▶ **DATASET ENTRIES**:

--

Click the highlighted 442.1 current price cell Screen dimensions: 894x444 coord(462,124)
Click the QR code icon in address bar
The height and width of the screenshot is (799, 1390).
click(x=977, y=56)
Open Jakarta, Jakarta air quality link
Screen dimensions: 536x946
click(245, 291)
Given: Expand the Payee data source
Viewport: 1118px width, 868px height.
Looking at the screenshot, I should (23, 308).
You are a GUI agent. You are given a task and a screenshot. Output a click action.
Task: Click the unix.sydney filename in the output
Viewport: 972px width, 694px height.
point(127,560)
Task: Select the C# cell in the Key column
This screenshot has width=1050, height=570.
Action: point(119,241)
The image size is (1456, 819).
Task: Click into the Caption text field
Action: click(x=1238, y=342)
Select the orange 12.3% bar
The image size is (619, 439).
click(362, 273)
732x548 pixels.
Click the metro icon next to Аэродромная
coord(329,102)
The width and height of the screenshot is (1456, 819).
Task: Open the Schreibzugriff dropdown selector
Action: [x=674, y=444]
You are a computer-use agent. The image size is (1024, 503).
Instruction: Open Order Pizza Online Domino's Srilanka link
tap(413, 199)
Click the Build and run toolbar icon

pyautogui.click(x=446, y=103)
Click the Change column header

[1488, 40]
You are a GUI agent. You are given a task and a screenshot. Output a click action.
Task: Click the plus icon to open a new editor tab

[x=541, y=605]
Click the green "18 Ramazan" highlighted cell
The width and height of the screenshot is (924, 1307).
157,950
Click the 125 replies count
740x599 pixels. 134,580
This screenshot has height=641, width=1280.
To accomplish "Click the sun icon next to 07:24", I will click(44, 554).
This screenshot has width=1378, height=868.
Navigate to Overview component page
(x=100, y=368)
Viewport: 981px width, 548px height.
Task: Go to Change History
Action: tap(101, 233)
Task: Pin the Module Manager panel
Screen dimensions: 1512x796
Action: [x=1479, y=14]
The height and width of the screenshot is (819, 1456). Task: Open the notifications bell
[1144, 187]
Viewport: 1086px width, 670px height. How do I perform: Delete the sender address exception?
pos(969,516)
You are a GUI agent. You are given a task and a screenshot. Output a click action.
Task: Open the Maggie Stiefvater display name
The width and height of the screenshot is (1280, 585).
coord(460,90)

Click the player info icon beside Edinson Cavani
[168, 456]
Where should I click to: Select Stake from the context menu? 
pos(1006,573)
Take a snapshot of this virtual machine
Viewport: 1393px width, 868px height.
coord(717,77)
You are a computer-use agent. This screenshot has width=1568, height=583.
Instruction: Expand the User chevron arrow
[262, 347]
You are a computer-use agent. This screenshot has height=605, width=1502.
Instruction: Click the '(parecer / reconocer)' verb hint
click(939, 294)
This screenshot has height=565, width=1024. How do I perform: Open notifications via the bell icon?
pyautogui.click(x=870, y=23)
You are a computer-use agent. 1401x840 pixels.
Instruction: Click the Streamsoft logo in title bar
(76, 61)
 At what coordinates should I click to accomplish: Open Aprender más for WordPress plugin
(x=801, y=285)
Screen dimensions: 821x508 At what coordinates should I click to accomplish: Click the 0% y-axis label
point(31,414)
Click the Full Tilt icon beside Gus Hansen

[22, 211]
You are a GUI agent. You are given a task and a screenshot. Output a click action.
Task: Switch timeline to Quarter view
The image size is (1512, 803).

--

▶ **DESCRIPTION OF THE TASK**: Format the material as a Markdown table with the columns Row and Line. Start with the line that contains "You are a computer-use agent. 1401x840", go through the last line of the material, and leave out blank lines.

▶ **COMPLETE OUTPUT**:
| Row | Line |
|---|---|
| 1 | You are a computer-use agent. 1401x840 pixels. |
| 2 | Instruction: Click the Streamsoft logo in title bar |
| 3 | (76, 61) |
| 4 |  At what coordinates should I click to accomplish: Open Aprender más for WordPress plugin |
| 5 | (x=801, y=285) |
| 6 | Screen dimensions: 821x508 At what coordinates should I click to accomplish: Click the 0% y-axis label |
| 7 | point(31,414) |
| 8 | Click the Full Tilt icon beside Gus Hansen |
| 9 | [22, 211] |
| 10 | You are a GUI agent. You are given a task and a screenshot. Output a click action. |
| 11 | Task: Switch timeline to Quarter view |
| 12 | The image size is (1512, 803). |